The Spirit reminded Joseph
Smith while he was languishing in Liberty Jail, "Thou art not yet as
Job" (D&C 121:10). This was one way the Spirit kept Joseph thinking
outwardly, even while he was in jail. Three sections of the Doctrine and
Covenants were extracted from one of Joseph's epistles to the Church written
from the jail. Clearly he kept a good part of his focus outward, even from his
jail cell.
Try not to beat yourself
with undue concern for your own problems. Thoughtless people may make hurtful
comments about you, give judgmental opinions about why you are single, or
identify your supposed mistakes. If you take all of these comments to heart,
you can become mentally and spiritually depressed. I suggest that you ignore
such comments and go about your business.
Look up from your life, and
look outward to what you can do to contribute. Strive for balance in your life,
and blessings you need will be added to you. Balance includes friendship and
love for family and associates; goals and directions; stability and control;
good external support systems (family, friends, and Church leaders); obedience
to gospel standards; maintenance of high morale; and substantial outward
contributions to others.
Think of your blessings,
your talents, and your strengths, rather than your problems. I used to teach
missionaries serving under me to awaken a little early and thank the Lord for
their wonderful blessings. It was a good start to what was often another day of
pointed rejection. We have much for which we can be grateful. Let us focus
upward and outward to blessings, contributions, and service.
6. Achieve and maintain
self-esteem.
It is common to find low
self-esteem in the lives of single adults-but it is common among married adults
as well. The possible negative attitude of parents, thoughtlessness of friends
and associates, and habits we have acquired all contribute to this problem.

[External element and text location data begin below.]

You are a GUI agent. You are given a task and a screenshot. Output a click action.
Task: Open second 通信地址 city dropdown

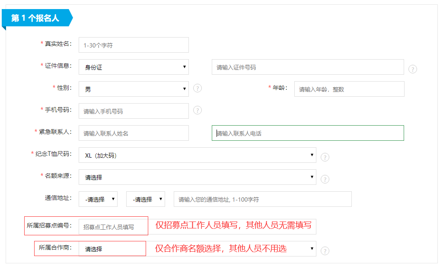coord(146,199)
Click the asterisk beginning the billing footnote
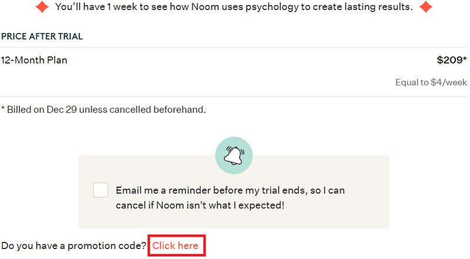The height and width of the screenshot is (259, 470). click(x=3, y=109)
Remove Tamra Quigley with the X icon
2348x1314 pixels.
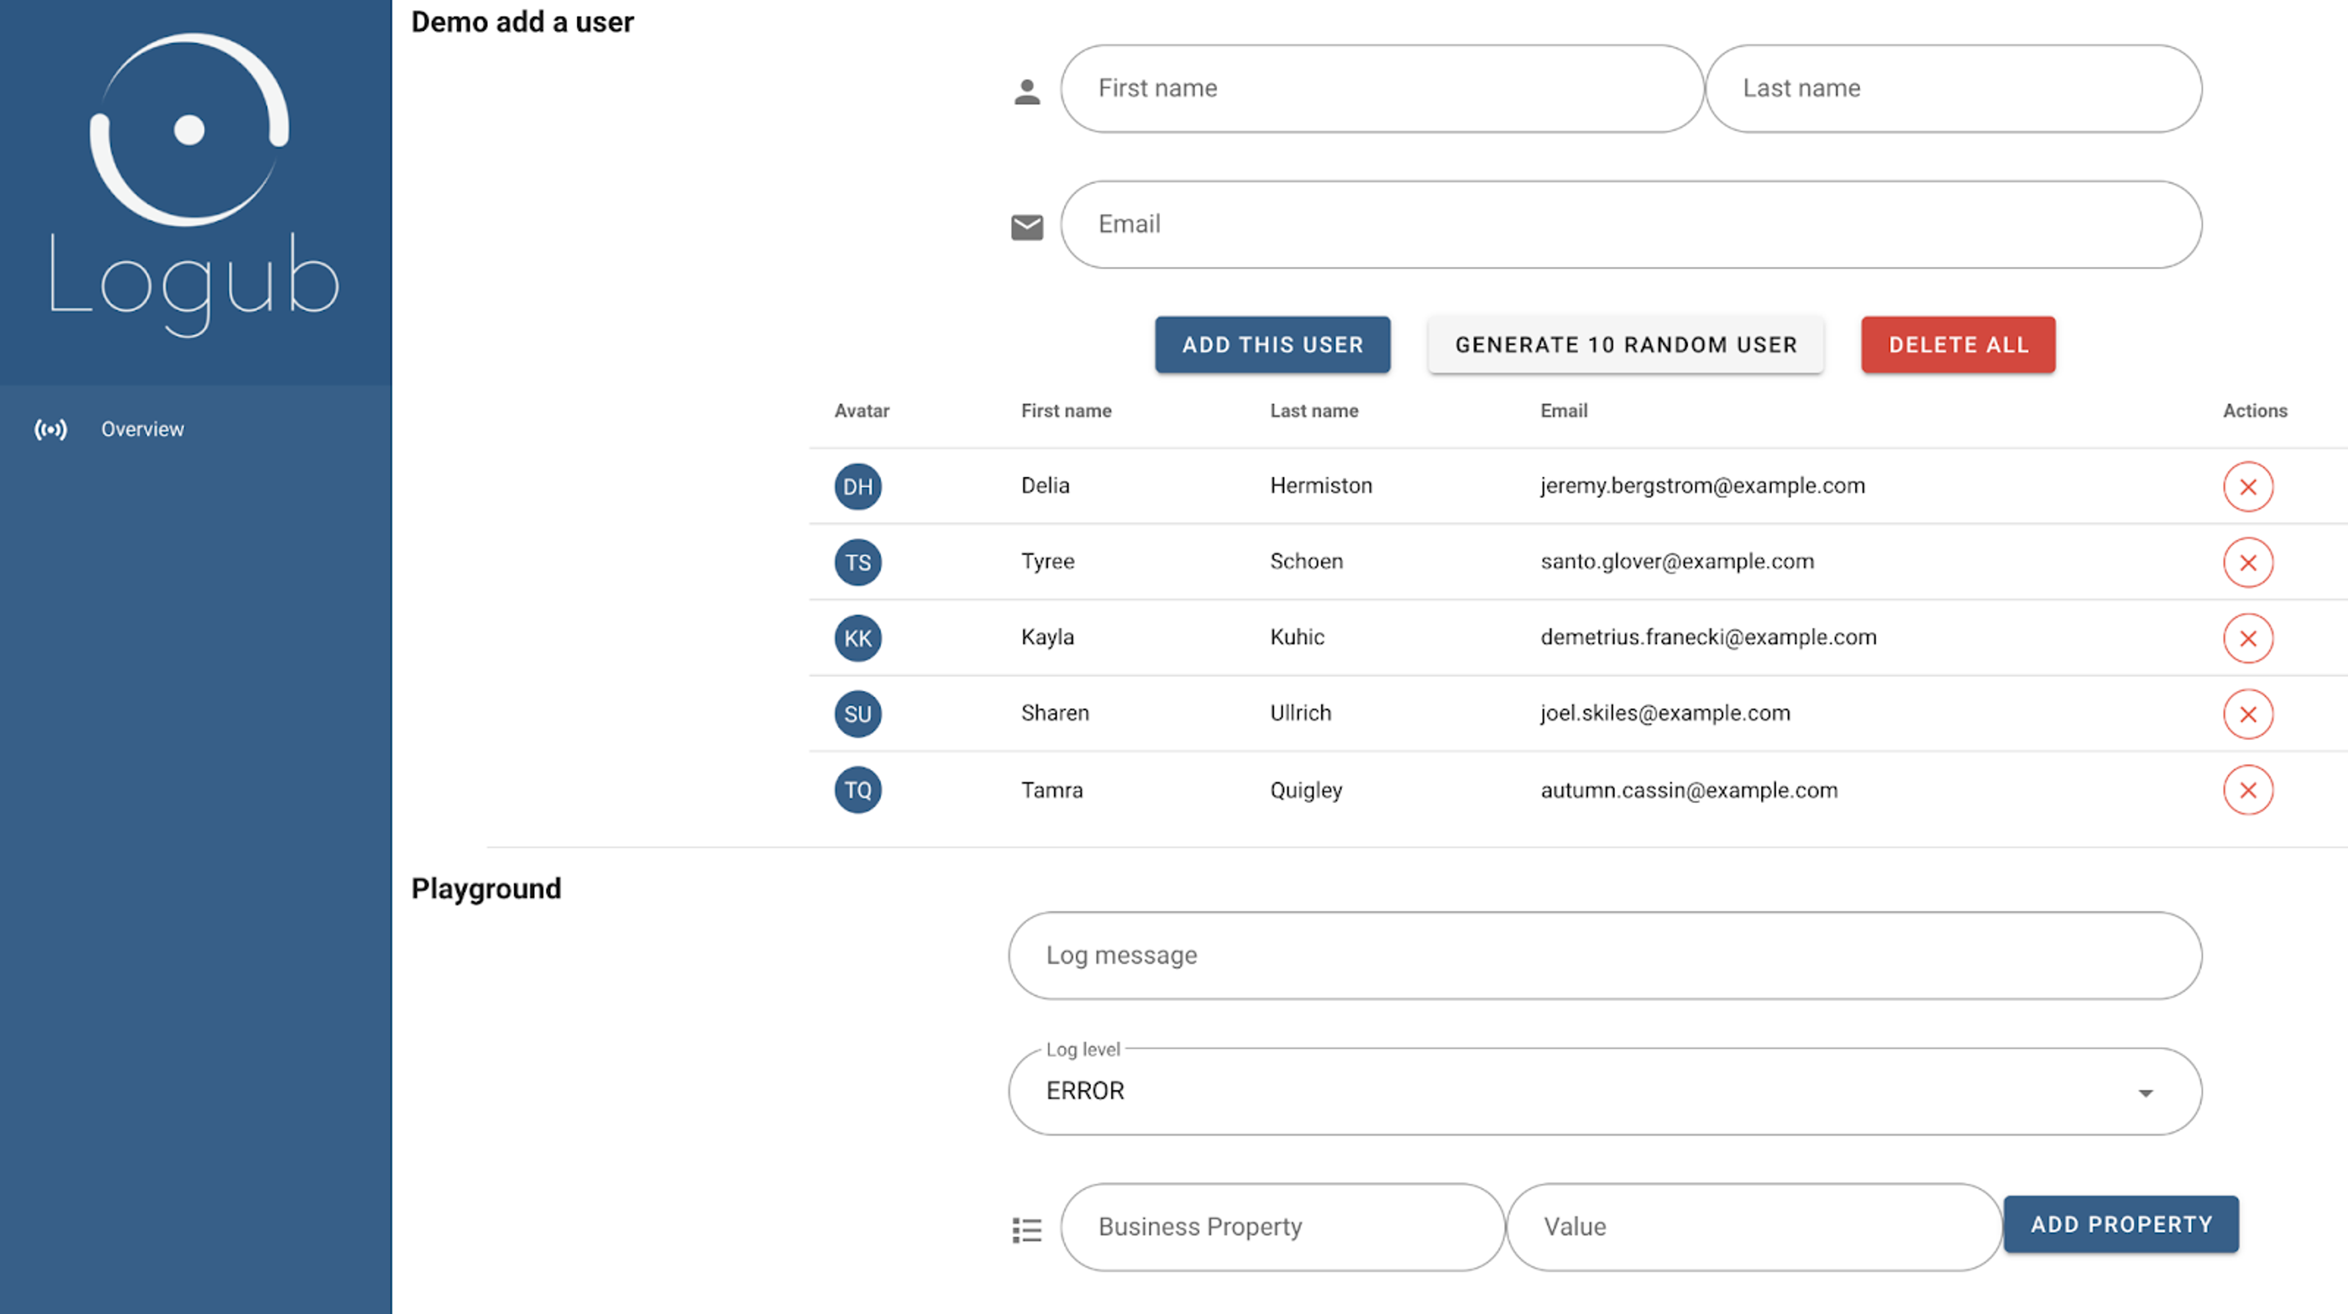pyautogui.click(x=2247, y=790)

In some cases, professional
guidance and direction may be needed to achieve self-esteem, especially if the
problem has become serious.
We all need the feeling that
we are of value, that we count in life. Single adults need to be especially
self-reliant and have healthy self-esteem. Our Heavenly Father can provide that
through inspiration and revelation if we stay close to him. A strong testimony
born of walking in the light of Christ will help. A testimony brings peace of mind
and assurance about life's ultimate purposes for us. One of the greatest
concepts mortals can grasp is knowing that we are spirit children of a loving
Father in Heaven, and therefore heirs of all he is and has.
Moroni taught the great
principle that the Lord has allowed all of us to have weaknesses, but he added
that the Lord will show us our weaknesses if we humble ourselves and come to
Him. Then he added the crowning thought that those weaknesses can become our
strengths as we overcome them (see Ether 12:27). This is true of low
self-esteem. With the Lord's help we can overcome that serious obstacle.
Finding the right course
The number of single adults
in the Church is growing. Perhaps you will find in what I have suggested some
useful ideas or some hope for greater fulfillment in this life.
Most of you will marry. It
is amazing that in a world with an imbalance between male and female single
adults, most nevertheless find a partner. But some do not. Keep a spiritual
perspective on marriage. Remember that God is just and wants you to have all
the experiences you need for exaltation. Wonderful surprises await us all. I
know that to be true.
Don't focus solely on your
primary goal of temple marriage, but let that opportunity come as a by-product
of a healthy, balanced life. Be involved in good works, in education, in
personal development. Build healthy self-esteem. Contribute in the lives of
others.
I wish you well. May the
Lord help you find your own personal course to joy and happiness and,
ultimately, to an eternal partnership with a worthy companion.